Midnight Club: Los Angeles (PS3)
The return of the king of open-city racing
10/24/2008 4:57 PM | 1 Comments | Page 2 of 3
What's Hot: Beautiful living city; In-depth driving model; Extensive car customization
What's Not: Those stupid cars that get in your way
A car for all seasons

And now for something completely different: Try the motorcycles.
There's a weighty driving model at work here, which is a welcome change of pace from the Burnout style of making every vehicle a simple rocket. It's a real delight to feel the difference among cars, particularly cars from different classes. The two main classes are nimble tuner cars and brute-power muscle cars. There are also high-end exotic cars and motorcycles, for something completely different. The trucks from the previous Midnight Club are gone, but luxury automobiles seem to fill their role nicely, plowing through traffic with near impunity. Who'd have thought the most expensive cars would be the ones you could drive the sloppiest?
The customization is even more ambitious this time, rivaling what Microsoft has done with its Forza games.

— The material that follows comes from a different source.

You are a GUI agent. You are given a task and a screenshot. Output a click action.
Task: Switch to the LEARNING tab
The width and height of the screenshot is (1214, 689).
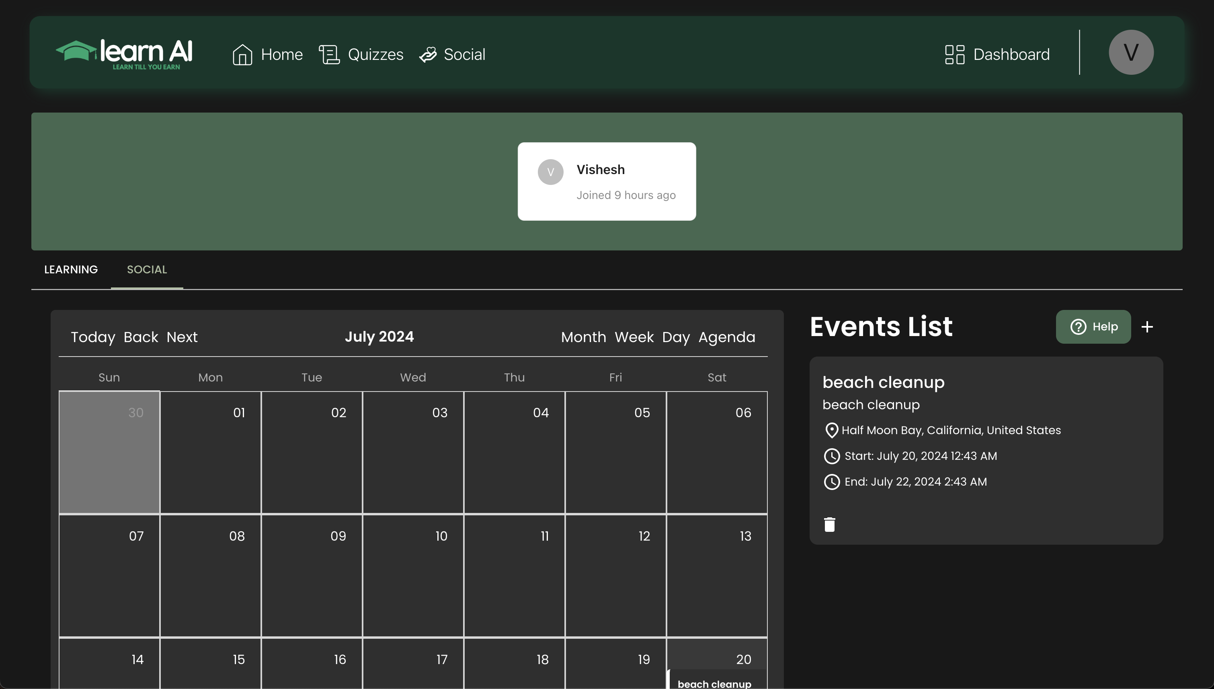click(71, 269)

There's even a rating system that lets other players rate your car design, although this seems mostly an incentive to get people to register for Rockstar's Web site. The car upgrades are annoyingly vague, but they're an important money sink, along with buying new cars. For all the breadth of activities that earn money, it'll be a while before you feel like you have enough.

Tuners for fine control
Any car can be fitted with one of the game's four special powers. The last game assigned powers to specific types of cars, but now you can equip any car with any single power, and each one has to be leveled up before you can store more than one shot. Hello, simple role-playing stylings! You can work some real magic with Agro (invulnerability), Zone (Bullet Time and super-traction), Roar (scatter traffic, which will often mess up the other drivers) and EMP (shut down nearby engines for a short time). If you thought the nitro boosts were helpful, wait until you see what a difference a full rack of EMP bursts will make on the home stretch.
L.A. Story
The game introduces a protagonist just in from the East Coast who sounds like Mark Wahlberg about to talk to a donkey, but the real star here is Los Angeles itself. It's not quite as evocative as Rockstar's love letter to New York in
Grand Theft Auto IV's Liberty City. That's partly because you tend to tear through it at high speed and partly because of Los Angeles' inherent soullessness. Still, the Rockstar studio in San Diego has done an admirable job of capturing the look of driving west along Ventura during a sunset, navigating the roads snaking through the hills on the way to the Valley, or cruising the low-slung splashes of color along Sunset and seeing the iconic Hollywood sign hovering in the hills. They get the palm trees, the weird cheer along the Santa Monica coast, the wider streets in the Valley, the stars in the sidewalk outside Mann's Chinese Theater, and what a pain it is to get to a freeway from Hollywood.

A city this nice is more than just background.
For a racing game in which you never get out of the car, this Los Angeles is surprisingly alive. Some of the same tech that breathed life into Liberty City is in evidence here. There are pedestrians everywhere, dense clots of traffic and details galore. As you check your map, or start races, the camera swooshes around to clearly indicate the relationship of different places to each other. This Midnight Club believes in geography, because it's part of how you race. You know you're learning the city when you take an alternate route that takes you through a gas station where you can refill your nitro boosts. No area here feels like generic EveryCity, USA. There are even roving police cars that will try to pull you over if they see you speed or run a red light. Later in the game, they'll try to bust up races, and even after the race is over, you'll have to elude them. These touches make this Los Angeles feel more like an actual place than a mere race track. And this is one of those rare games where I welcome in-game advertising. Oh, thank heaven for 7-Eleven, Best Buy, Sears and Pizza Hut.